One week ago today I was sitting in a coffee shop with Jon.  I was trying not to cry while we talked about you.  We were both still struggling to come to terms with everything.  It was so weird being with Jon without you there.  You should have been there with us baby.  But instead we were talking about your memorial.

Today, for the first time since I found out, I woke up and wasn't crying.  In my dream, I was actually able to read your text message.  It didn't make sense, but I could read it.  That's an improvement.

I spent a lot of time yesterday talking to people on a forum.  I think it was good for me.  These people understand a little bit more about what I'm going through.  I'm so sad that they do.  But it's comforting, too.

Baby, I am so angry at everyone.  It took me completely by surprise.  I'm angry at you for hurting Elliott, but I can't seem to be angry at you for hurting me, even though people say that's coming.  I'm mainly angry at people I really have no business being angry at.  And I would never voice it to them, because I get that I'm being irrational.  But I just have so much anger inside right now.  I'm so angry at people who got to marry their soulmates.  I'm so jealous.  I wanted that too!  And  I don't get to.  I'm so angry at people who say they understand my pain, when they really have no idea.  I want to lash out at them, but I know they're trying to help, so I just say thanks.  But comparing the loss of a friend to the loss of my soulmate isn't fair.  I really wanna scream and say "Did you sit in your dead "friend's" bathroom and cry until you hyperventilated when you started your period, because you realized you could never have his baby??  Because I did.  Do you wake up so cold your teeth are chattering, and reach for the person who is supposed to be sleeping next to you, only to remember he's not there?  Because I do.  Please don't tell me you understand unless you've lost the love of your life, the person you were supposed to spend your life with."
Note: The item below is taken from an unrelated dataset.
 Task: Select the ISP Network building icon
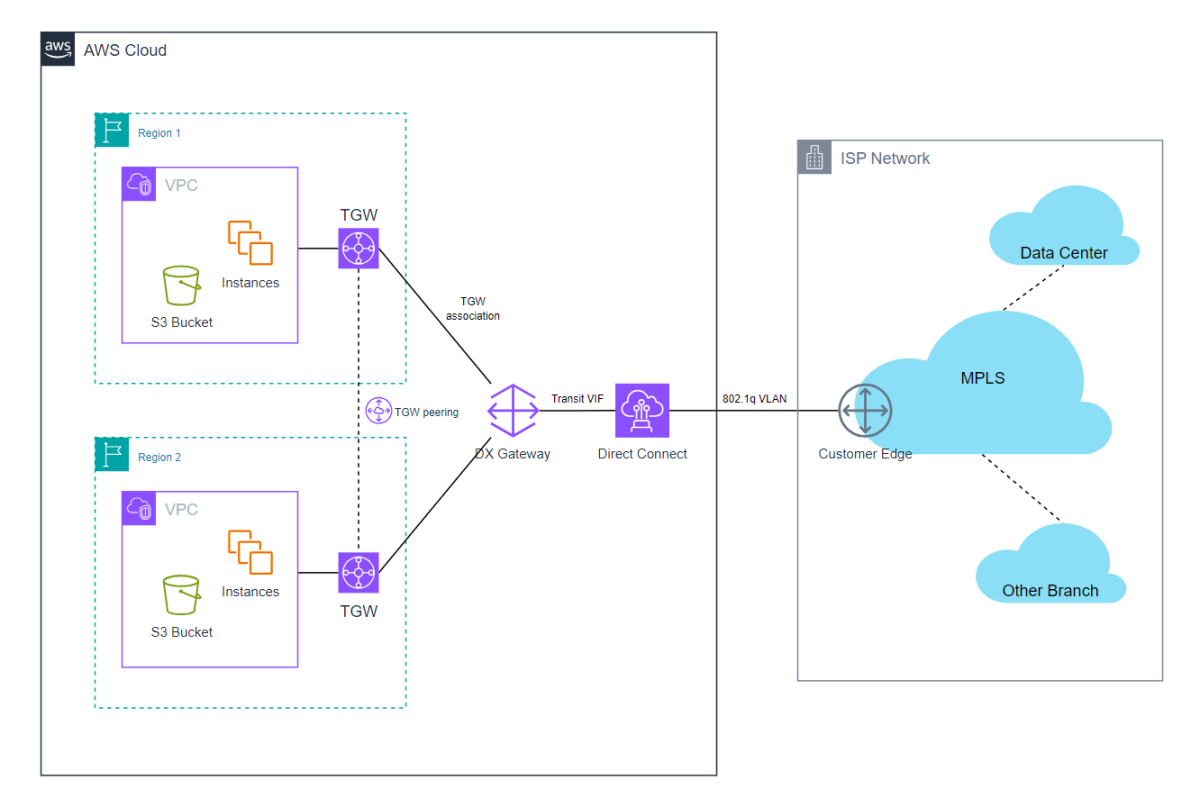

I don't sleep in my bed.   You're supposed to be there with me.  I sleep on the couch.  Or in the recliner.  I know eventually I'm going to have to go back to sleeping in my bed.  And maybe eventually the memories of you there will bring me comfort.  But for now, they just hurt.  I tried Sunday afternoon, but I haven't been back since then.  In fact I don't think I've even stepped into the room since then.  I still haven't figured out how to face it.  Even on the couch I wake up reaching for you, trying to get closer to your warmth.  Only to realize your warmth is gone forever.
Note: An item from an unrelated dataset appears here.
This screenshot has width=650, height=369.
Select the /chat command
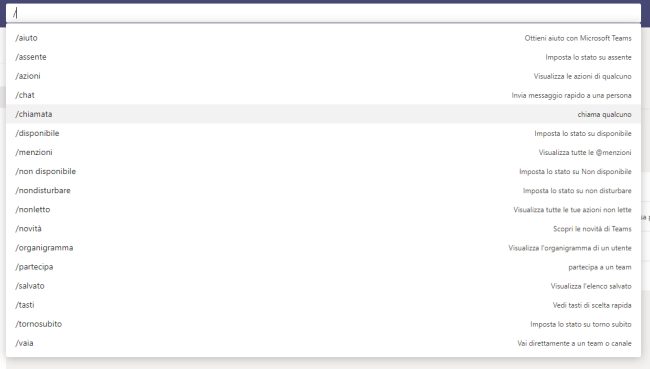323,95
I'm trying to move forward through this awful grief, babe.  But it's hard.  I want to talk to you about it.  Because you are who I went to with my problems.  But you aren't here.  I talk to Mario about it some.  And he's fairly understanding.  He knows we belonged together.  I've talked to your sister a little bit.  But her grief is so strong, too.  She misses you.  And she has regrets.  I'm pushing away people who didn't know you.  I'm not doing it on purpose.  But I make them uncomfortable.  They don't know how to deal with such incredible sadness.  I tried reaching out to my mom, but that went terribly wrong.  I love her, but I have to accept the fact that she will just continue to make things worse.  So I'm done with that for now.  I miss you so much baby.  I need you.  There are so many things I need to tell you.  And so many things I need you to tell me.  I need to hold you.  I need to sleep against you.  But I just don't get what I need right now.

I love you more than I ever thought I could possibly love someone who wasn't my child.  Thanks for giving me that.  Thanks for always loving me back, too.  Even when I was a total pain.  I trusted you more than I've ever trusted anyone in my life.  Thanks for allowing me to believe that some people can be trusted to love you unconditionally no matter what.